# REQUIREMENT:
Output the entries exactly.

# Stored records:
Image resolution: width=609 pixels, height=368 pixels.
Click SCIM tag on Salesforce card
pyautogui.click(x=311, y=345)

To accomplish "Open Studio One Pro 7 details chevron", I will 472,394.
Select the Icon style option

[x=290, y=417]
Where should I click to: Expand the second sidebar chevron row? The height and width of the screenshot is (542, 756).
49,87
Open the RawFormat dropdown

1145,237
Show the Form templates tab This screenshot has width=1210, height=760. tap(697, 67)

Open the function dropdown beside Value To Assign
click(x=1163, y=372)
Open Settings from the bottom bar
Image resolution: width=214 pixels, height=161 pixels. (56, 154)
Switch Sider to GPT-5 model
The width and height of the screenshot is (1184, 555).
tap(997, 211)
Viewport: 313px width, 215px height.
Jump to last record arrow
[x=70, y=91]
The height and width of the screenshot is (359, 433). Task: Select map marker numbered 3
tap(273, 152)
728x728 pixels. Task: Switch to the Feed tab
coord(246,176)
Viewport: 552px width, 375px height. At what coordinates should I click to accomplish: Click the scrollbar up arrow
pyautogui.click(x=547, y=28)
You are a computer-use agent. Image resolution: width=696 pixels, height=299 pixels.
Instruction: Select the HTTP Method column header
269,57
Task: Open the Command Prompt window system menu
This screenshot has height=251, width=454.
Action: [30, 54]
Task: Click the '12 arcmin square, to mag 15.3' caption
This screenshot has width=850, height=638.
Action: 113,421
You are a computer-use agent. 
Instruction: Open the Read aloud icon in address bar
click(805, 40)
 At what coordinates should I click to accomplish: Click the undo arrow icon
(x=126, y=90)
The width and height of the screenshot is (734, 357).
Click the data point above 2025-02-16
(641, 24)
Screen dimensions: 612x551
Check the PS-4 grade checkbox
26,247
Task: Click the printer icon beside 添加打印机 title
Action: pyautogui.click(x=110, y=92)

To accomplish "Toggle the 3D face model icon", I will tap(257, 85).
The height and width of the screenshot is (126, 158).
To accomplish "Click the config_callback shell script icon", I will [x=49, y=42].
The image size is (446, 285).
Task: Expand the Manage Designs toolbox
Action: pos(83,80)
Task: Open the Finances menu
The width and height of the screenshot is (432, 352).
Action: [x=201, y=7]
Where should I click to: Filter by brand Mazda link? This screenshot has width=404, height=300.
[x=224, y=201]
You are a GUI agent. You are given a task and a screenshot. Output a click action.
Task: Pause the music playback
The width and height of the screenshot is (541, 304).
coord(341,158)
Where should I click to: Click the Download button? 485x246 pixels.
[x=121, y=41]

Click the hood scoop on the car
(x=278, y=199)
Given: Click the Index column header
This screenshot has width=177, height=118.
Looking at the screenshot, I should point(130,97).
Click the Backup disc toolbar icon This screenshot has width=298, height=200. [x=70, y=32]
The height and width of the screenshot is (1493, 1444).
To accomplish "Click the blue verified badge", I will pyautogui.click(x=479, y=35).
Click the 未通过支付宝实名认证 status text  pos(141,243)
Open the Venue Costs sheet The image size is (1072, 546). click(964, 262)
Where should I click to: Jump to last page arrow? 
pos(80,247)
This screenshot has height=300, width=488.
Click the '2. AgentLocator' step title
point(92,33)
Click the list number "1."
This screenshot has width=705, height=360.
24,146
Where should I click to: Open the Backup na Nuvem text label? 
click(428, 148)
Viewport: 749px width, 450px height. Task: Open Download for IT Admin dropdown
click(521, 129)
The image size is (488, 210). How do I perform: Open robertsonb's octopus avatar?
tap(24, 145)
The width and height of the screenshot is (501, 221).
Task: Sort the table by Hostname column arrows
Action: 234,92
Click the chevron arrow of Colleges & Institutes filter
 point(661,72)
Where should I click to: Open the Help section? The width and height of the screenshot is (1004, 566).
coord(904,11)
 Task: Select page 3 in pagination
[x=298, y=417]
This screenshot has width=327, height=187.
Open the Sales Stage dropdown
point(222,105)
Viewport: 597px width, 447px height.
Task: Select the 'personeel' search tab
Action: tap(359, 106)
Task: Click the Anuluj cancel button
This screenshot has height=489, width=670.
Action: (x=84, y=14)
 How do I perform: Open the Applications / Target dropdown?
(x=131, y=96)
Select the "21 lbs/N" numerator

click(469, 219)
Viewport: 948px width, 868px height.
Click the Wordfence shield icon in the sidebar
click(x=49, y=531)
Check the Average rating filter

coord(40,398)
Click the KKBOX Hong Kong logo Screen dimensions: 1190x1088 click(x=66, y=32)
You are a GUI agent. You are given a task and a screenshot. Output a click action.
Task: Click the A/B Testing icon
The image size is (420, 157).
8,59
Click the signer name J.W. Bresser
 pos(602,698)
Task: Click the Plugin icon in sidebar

# THE COMPLETED TASK:
Image resolution: width=609 pixels, height=368 pixels.
Click SCIM tag on Salesforce card
pyautogui.click(x=311, y=345)

To accomplish "Open Studio One Pro 7 details chevron", I will 472,394.
Select the Icon style option

[x=290, y=417]
Where should I click to: Expand the second sidebar chevron row? The height and width of the screenshot is (542, 756).
49,87
Open the RawFormat dropdown

1145,237
Show the Form templates tab This screenshot has width=1210, height=760. tap(697, 67)

Open the function dropdown beside Value To Assign
click(x=1163, y=372)
Open Settings from the bottom bar
Image resolution: width=214 pixels, height=161 pixels. (56, 154)
Switch Sider to GPT-5 model
The width and height of the screenshot is (1184, 555).
tap(997, 211)
Viewport: 313px width, 215px height.
Jump to last record arrow
[x=70, y=91]
The height and width of the screenshot is (359, 433). Task: Select map marker numbered 3
tap(273, 152)
728x728 pixels. Task: Switch to the Feed tab
coord(246,176)
Viewport: 552px width, 375px height. At what coordinates should I click to accomplish: Click the scrollbar up arrow
pyautogui.click(x=547, y=28)
You are a computer-use agent. Image resolution: width=696 pixels, height=299 pixels.
Instruction: Select the HTTP Method column header
269,57
Task: Open the Command Prompt window system menu
This screenshot has height=251, width=454.
Action: [30, 54]
Task: Click the '12 arcmin square, to mag 15.3' caption
This screenshot has width=850, height=638.
Action: 113,421
You are a computer-use agent. 
Instruction: Open the Read aloud icon in address bar
click(805, 40)
 At what coordinates should I click to accomplish: Click the undo arrow icon
(x=126, y=90)
The width and height of the screenshot is (734, 357).
Click the data point above 2025-02-16
(641, 24)
Screen dimensions: 612x551
Check the PS-4 grade checkbox
26,247
Task: Click the printer icon beside 添加打印机 title
Action: pyautogui.click(x=110, y=92)

To accomplish "Toggle the 3D face model icon", I will tap(257, 85).
The height and width of the screenshot is (126, 158).
To accomplish "Click the config_callback shell script icon", I will [x=49, y=42].
The image size is (446, 285).
Task: Expand the Manage Designs toolbox
Action: pos(83,80)
Task: Open the Finances menu
The width and height of the screenshot is (432, 352).
Action: [x=201, y=7]
Where should I click to: Filter by brand Mazda link? This screenshot has width=404, height=300.
[x=224, y=201]
You are a GUI agent. You are given a task and a screenshot. Output a click action.
Task: Pause the music playback
The width and height of the screenshot is (541, 304).
coord(341,158)
Where should I click to: Click the Download button? 485x246 pixels.
[x=121, y=41]

Click the hood scoop on the car
(x=278, y=199)
Given: Click the Index column header
This screenshot has width=177, height=118.
Looking at the screenshot, I should point(130,97).
Click the Backup disc toolbar icon This screenshot has width=298, height=200. [x=70, y=32]
The height and width of the screenshot is (1493, 1444).
To accomplish "Click the blue verified badge", I will pyautogui.click(x=479, y=35).
Click the 未通过支付宝实名认证 status text  pos(141,243)
Open the Venue Costs sheet The image size is (1072, 546). click(964, 262)
Where should I click to: Jump to last page arrow? 
pos(80,247)
This screenshot has height=300, width=488.
Click the '2. AgentLocator' step title
point(92,33)
Click the list number "1."
This screenshot has width=705, height=360.
24,146
Where should I click to: Open the Backup na Nuvem text label? 
click(428, 148)
Viewport: 749px width, 450px height. Task: Open Download for IT Admin dropdown
click(521, 129)
The image size is (488, 210). How do I perform: Open robertsonb's octopus avatar?
tap(24, 145)
The width and height of the screenshot is (501, 221).
Task: Sort the table by Hostname column arrows
Action: 234,92
Click the chevron arrow of Colleges & Institutes filter
 point(661,72)
Where should I click to: Open the Help section? The width and height of the screenshot is (1004, 566).
coord(904,11)
 Task: Select page 3 in pagination
[x=298, y=417]
This screenshot has width=327, height=187.
Open the Sales Stage dropdown
point(222,105)
Viewport: 597px width, 447px height.
Task: Select the 'personeel' search tab
Action: tap(359, 106)
Task: Click the Anuluj cancel button
This screenshot has height=489, width=670.
Action: (x=84, y=14)
 How do I perform: Open the Applications / Target dropdown?
(x=131, y=96)
Select the "21 lbs/N" numerator

click(469, 219)
Viewport: 948px width, 868px height.
Click the Wordfence shield icon in the sidebar
click(x=49, y=531)
Check the Average rating filter

coord(40,398)
Click the KKBOX Hong Kong logo Screen dimensions: 1190x1088 click(x=66, y=32)
You are a GUI agent. You are given a task and a screenshot. Output a click action.
Task: Click the A/B Testing icon
The image size is (420, 157).
8,59
Click the signer name J.W. Bresser
 pos(602,698)
Task: Click the Plugin icon in sidebar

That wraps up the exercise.